During Monday morning’s Plenary I program, representatives from the Society of Genitourinary Reconstructive Surgeons (GURS), the Society of Urodynamics, Female Pelvic Medicine and Urogenital Reconstruction (SUFU) and the Society of Urologic Oncology (SUO) shared highlights from their specialty programs held in conjunction with AUA2016.
Bryan Voelzke, MD, associate professor in the Department of Urology at the University of Washington School of Medicine, summarized advances in penile reconstructive surgery that were reported during the GURS program.
“Over the past century there has been a progression of advances, from incorporation of penile skin to the use of penile skin flaps and then to the use of free grafts, such as buccal mucosa,” Dr. Voelzke said. “There have also been major advances with improved antibiotics, use of fine monofilament suture and new catheter materials, as well as better perioperative care. In the future we’ll need to use tissue engineering to take that next leap to successful urethral reconstruction.”
Nirit Rosenblum, MD, assistant professor of Urology at NYU Langone Medical Center, followed with a summary of SUFU’s program, which included several presentations on neurogenic lower urinary tract dysfunction.
“The congenital population of neurogenic bladder is a unique population with both anatomic and physiologic differences that require lifelong care from urologists and primary care physicians,” Dr. Rosenblum said. “Unfortunately, in the spina bifida population, for example, there is a significant loss of care as they enter adulthood and there is a need for multidisciplinary adult clinics to provide both urologic and primary care. We must partner with our pediatric urology colleagues to offer this transitional care. There is currently an AUA working group to establish these guidelines.”
Leonard G. Gomella, MD, professor and Chair of the Department of Urology at Thomas Jefferson University, presented highlights from the SUO program, which included presentations on balancing the risk of overtreatment versus undertreatment of prostate cancer, bladder cancer and kidney cancer.

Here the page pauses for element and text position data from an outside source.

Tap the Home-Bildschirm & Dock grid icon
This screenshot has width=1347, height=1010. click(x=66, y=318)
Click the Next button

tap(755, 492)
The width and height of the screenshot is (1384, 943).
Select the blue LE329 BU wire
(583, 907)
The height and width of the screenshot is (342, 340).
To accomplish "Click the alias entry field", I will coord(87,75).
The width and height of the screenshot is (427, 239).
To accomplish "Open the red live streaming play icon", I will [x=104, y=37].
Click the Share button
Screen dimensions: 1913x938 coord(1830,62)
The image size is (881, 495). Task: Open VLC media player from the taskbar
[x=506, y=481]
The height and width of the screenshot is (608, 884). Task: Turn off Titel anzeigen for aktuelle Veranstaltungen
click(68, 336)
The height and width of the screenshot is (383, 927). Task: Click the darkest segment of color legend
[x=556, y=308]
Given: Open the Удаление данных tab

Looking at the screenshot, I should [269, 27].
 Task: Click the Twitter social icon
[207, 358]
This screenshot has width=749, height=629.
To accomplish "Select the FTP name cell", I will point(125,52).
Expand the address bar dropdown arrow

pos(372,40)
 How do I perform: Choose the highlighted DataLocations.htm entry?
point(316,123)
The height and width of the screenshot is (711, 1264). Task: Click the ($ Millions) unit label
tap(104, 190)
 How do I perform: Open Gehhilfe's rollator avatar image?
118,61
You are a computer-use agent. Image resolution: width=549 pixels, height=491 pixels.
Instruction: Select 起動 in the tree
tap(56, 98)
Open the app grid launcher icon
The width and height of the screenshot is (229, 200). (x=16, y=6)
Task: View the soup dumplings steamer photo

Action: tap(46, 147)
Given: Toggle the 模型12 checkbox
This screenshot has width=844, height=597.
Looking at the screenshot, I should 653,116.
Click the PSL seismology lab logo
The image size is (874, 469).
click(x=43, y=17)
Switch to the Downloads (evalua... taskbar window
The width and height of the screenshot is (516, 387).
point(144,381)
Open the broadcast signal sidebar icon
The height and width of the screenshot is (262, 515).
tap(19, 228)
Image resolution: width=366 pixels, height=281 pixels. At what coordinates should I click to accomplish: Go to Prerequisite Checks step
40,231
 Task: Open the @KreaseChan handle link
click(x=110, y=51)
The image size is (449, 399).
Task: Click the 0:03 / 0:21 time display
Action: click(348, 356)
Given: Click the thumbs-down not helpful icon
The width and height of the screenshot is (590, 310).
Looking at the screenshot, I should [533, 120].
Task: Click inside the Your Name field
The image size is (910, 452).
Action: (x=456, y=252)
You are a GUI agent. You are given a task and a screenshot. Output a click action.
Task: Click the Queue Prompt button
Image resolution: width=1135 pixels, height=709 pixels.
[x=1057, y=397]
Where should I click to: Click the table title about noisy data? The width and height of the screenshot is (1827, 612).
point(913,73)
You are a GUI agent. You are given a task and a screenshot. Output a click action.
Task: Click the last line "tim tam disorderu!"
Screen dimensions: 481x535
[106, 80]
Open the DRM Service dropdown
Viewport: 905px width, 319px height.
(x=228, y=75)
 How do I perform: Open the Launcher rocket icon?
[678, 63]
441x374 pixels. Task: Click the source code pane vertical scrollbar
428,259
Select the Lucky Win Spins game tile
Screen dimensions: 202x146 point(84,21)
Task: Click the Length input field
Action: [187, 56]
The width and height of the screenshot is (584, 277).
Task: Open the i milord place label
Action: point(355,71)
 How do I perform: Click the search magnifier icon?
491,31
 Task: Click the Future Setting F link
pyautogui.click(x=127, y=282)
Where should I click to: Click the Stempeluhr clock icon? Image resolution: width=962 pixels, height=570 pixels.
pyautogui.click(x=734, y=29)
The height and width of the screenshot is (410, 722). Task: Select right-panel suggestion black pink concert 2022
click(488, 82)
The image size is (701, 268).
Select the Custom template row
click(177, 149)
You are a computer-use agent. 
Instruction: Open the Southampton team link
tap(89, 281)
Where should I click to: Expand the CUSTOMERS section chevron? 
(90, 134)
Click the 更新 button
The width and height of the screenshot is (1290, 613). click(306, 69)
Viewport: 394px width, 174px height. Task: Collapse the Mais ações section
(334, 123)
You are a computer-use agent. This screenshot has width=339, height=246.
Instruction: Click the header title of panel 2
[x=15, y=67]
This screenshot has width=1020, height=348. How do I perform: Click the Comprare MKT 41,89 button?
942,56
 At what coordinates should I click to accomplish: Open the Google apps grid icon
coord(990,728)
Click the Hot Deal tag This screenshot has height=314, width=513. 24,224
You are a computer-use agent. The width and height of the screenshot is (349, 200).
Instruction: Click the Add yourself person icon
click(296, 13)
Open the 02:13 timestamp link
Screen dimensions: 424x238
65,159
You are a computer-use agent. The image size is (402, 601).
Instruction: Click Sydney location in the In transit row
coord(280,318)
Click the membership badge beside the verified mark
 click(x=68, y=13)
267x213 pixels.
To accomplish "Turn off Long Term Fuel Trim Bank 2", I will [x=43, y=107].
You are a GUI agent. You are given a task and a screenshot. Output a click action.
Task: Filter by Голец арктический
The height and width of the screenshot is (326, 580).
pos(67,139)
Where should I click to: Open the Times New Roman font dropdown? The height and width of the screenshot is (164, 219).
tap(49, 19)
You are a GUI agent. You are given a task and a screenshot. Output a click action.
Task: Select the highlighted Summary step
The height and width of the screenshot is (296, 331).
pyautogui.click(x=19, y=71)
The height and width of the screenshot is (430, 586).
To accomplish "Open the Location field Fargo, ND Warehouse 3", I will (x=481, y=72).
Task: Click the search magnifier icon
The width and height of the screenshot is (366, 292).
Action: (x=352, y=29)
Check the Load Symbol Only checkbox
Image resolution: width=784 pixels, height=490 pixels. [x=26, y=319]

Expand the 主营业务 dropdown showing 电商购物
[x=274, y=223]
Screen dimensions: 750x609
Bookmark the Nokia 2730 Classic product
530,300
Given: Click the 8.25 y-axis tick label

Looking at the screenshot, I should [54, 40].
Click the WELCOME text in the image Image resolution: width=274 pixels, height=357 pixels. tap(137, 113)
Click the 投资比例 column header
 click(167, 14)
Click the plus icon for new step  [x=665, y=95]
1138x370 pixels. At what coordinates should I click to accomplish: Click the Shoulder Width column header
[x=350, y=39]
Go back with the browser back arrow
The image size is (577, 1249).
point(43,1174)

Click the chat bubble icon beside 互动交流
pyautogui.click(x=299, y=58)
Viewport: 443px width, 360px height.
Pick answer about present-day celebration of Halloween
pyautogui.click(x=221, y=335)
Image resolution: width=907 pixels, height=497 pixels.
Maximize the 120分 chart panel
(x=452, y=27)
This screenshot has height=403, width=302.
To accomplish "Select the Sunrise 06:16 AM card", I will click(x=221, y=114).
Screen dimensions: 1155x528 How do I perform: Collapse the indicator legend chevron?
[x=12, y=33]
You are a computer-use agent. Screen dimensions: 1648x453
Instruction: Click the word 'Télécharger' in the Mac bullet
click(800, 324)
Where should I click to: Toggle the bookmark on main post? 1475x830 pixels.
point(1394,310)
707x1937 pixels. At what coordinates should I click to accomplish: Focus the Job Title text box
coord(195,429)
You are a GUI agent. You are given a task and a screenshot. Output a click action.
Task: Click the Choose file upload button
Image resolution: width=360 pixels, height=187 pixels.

“In the area of prostate cancer, we discussed the issue of undertreating patients with high risk prostate cancer, including active surveillance in patients with what is traditionally considered to be high risk disease, which is becoming more commonplace,” Dr. Gomella said. “We looked at some very interesting data on African Americans undergoing active surveillance suggesting that these men require closer discussion and observation because of the likelihood that they would harbor higher risk disease compared to their Caucasian counterparts.”
The bladder cancer presentations at SUO’s program included analysis of the role of radical cystectomy in patients with high grade T1 disease. “An important, evolving concept is how many nodes need to be taken out during radical cystectomy. There are important, ongoing trials attempting to address that issue,” Dr. Gomella said.
Dr. Gomella also reported data indicating that ischemia times in partial nephrectomy greater than 20 to 25 minutes will adversely impact rates of acute kidney injury and long-term impact on the estimated glomular filtraton rate, suggesting that clamping should be limited when possible during partial nephrectomy.